| OBJECTIVE A |
Can you quote the PDF tagging thread word for word between "The feature Verify" and "the issue https://issues.apache.org/jira/browse/FOP-2488.", inclusive?
| OBJECTIVE B |
What are the timestamps of all the posts by Intelligent2013 in the PDF tagging thread?

| GIVEN PASSAGE |
══════════

PDF tagging: tables are structured wrongly, and include non-table content #1001

ronaldtse · 2023-05-29T13:55:09Z

The tables are structured elaborately but wrongly, and include non-table content in the table

From metanorma/mn2pdf#201

Intelligent2013 · 2023-06-07T12:29:22Z

empty helper TR for (continued) text should be removed:

Intelligent2013 · 2023-06-07T13:33:50Z

The table tags flattened:

Intelligent2013 · 2023-06-07T17:43:46Z

there aren't tags for THead, TBody and TFoot:

Intelligent2013 · 2023-06-15T10:30:33Z

The PDF tags THead, TBody and TFoot are missing due this code in the Apache FOP class PDFStructureTreeBuilder. In case of PDF/A or PDF/UA these tags will be skipped:

    public StructureTreeElement startNode(String name, Attributes attributes, StructureTreeElement parent) {
        if (!isPDFA1Safe(name)) {
            return null;
        }
       ...
...
    private boolean isPDFA1Safe(String name) {
        return !((pdfFactory.getDocument().getProfile().getPDFAMode().isPart1()
                || pdfFactory.getDocument().getProfile().getPDFUAMode().isEnabled())
                && (name.equals("table-body")
                || name.equals("table-header")
                || name.equals("table-footer"));
    }

I've tried to remove the condition for PDF/UA (pdfFactory.getDocument().getProfile().getPDFUAMode().isEnabled()), and the resulted PDF contains all tags:

The Adobe Acrobat Preflight feature Fix problems in PDF tagging structure doesn't find any issues:

The feature Verify compliance with PDF/UA-1 (syntax check only) also doesn't find the issues relate to the table's header, footer:

Note: 5 issues present also in the PDF generated without THead, TBody and TFoot.

The PAC tool (PDF Accessibility Checker) reports ok regarding the structure elements:

Actually, I don't know why the condition pdfFactory.getDocument().getProfile().getPDFUAMode().isEnabled() was added in the method isPDFA1Safe. May be for old PDF versions... So, I'll remove this condition.
Note: the condition added in Apache FOP v2.1, see the issue https://issues.apache.org/jira/browse/FOP-2488.

══════════

| MATERIAL PROVIDED |

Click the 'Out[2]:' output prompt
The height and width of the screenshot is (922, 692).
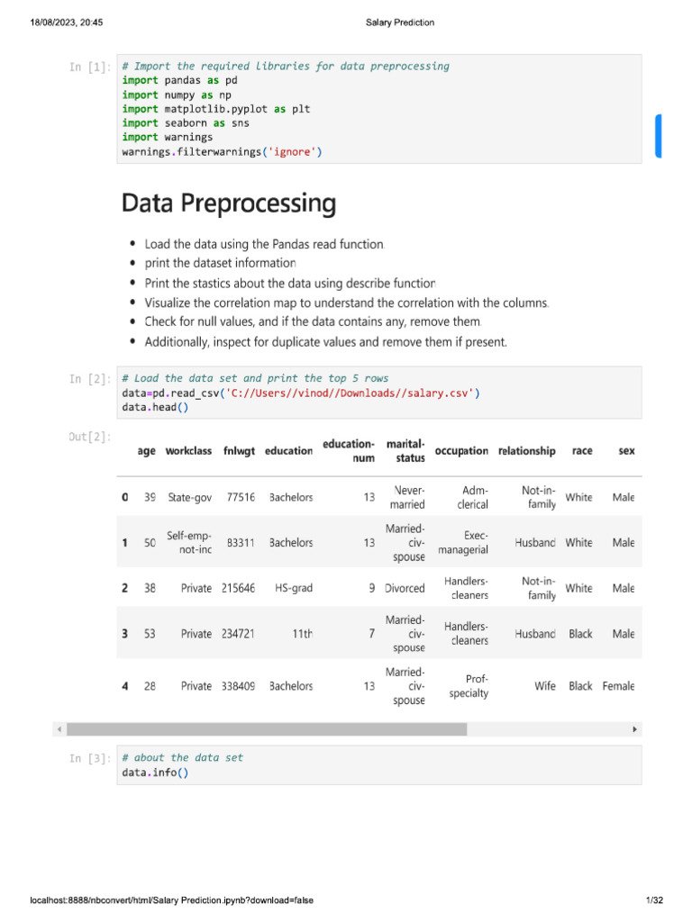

══════════

| FINISHED ANSWER A |
The feature Verify compliance with PDF/UA-1 (syntax check only) also doesn't find the issues relate to the table's header, footer:

Note: 5 issues present also in the PDF generated without THead, TBody and TFoot.

The PAC tool (PDF Accessibility Checker) reports ok regarding the structure elements:

Actually, I don't know why the condition pdfFactory.getDocument().getProfile().getPDFUAMode().isEnabled() was added in the method isPDFA1Safe. May be for old PDF versions... So, I'll remove this condition.
Note: the condition added in Apache FOP v2.1, see the issue https://issues.apache.org/jira/browse/FOP-2488.

| FINISHED ANSWER B |
- 2023-06-07T12:29:22Z
- 2023-06-07T13:33:50Z
- 2023-06-07T17:43:46Z
- 2023-06-15T10:30:33Z